The workshop on Symbolic-Numeric methods for Reasoning about CPS and IoT (SNR) focuses on the combination of symbolic and numeric methods for reasoning about Cyber-Physical Systems and the Internet of Things to facilitate model identification, specification, verification, and control synthesis problems for these systems. The synergy between symbolic and numerical approaches is fruitful for two main reasons:
- Symbolic methods that operate on exact and discrete representations of systems, the set of reachable states, the distribution of model parameters or the possible gains for controller parameters.
- Numeric methods that operate on various forms of numerical approximations and continuous transformations of the systems, as developed in the area of continuous dynamical systems and control theory.
Such synergies are already seen in areas such as reachability analysis (symbolic representation of reachable states versus numerical integration), uncertainty reasoning (eg., Rao-Blackwellization), machine learning (eg., learning models through stochastic gradient descent versus symbolic reasoning over the function represented by the network to prove properties) and decision procedures (eg., symbolic SAT solvers versus numerical convex optimization solvers).

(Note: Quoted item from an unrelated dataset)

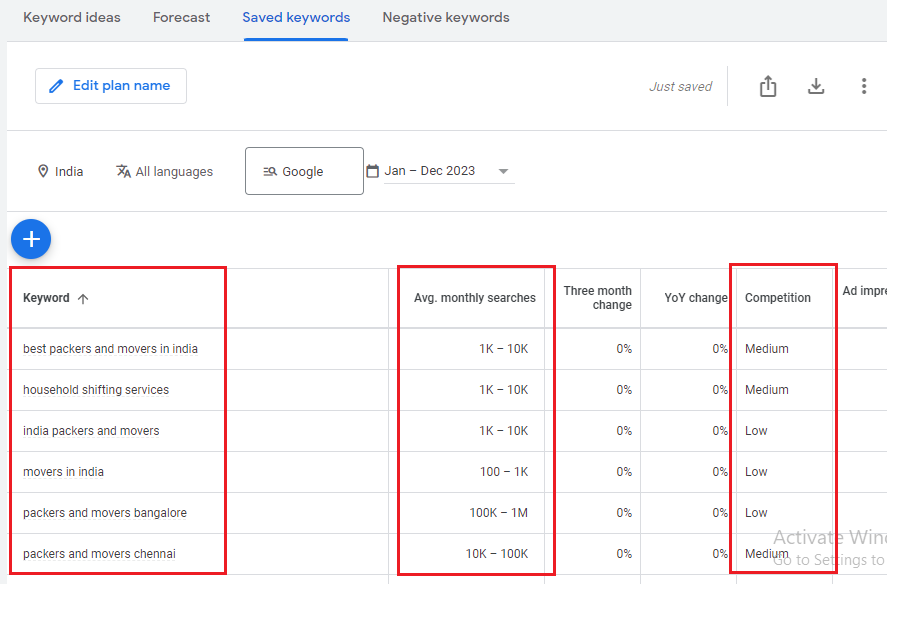Click the India location pin filter

coord(43,171)
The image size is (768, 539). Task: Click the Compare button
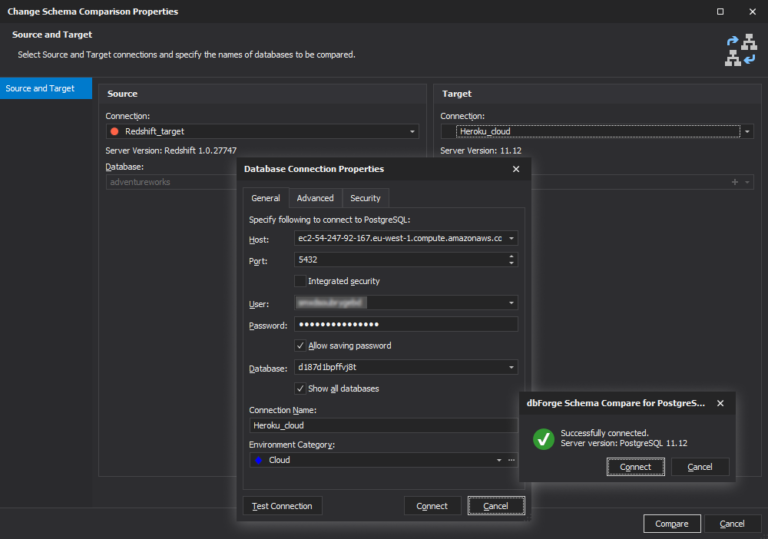pos(671,523)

The SNR workshop aims to catalyze work on the interface of symbolic and numeric methods for verification, synthesis and identification problems for CPS and IoT. The scope of the workshop includes, but is not restricted to, the following topics:
- Verification, parameter identification and control synthesis for hybrid systems.
- Probabilistic inference and reachability for stochastic hybrid systems.
- Symbolic and Numerical integration techniques.
- Symbolic-Numeric decision procedures.
- Emerging applications to safe autonomous systems.
We encourage submissions of papers in the following two specific areas:
- Symbolic and Numeric Methods for Artificial Intelligence.
Learning algorithms are at the core of many engineering applications including robotics and autonomous vehicles.
We invite research papers on verification of models used in machine learning and autonomous CPS.
In particular, recent advances in autonomous cars require addressing challenging questions around their safety and reliability.
- Verification and Synthesis of Stochastic Models.
Autonomous systems operate in uncertain environments. Thus, it is essential to reason about the effect of uncertainty. We invite research papers on symbolic and numerical techniques for formal synthesis of stochastic systems.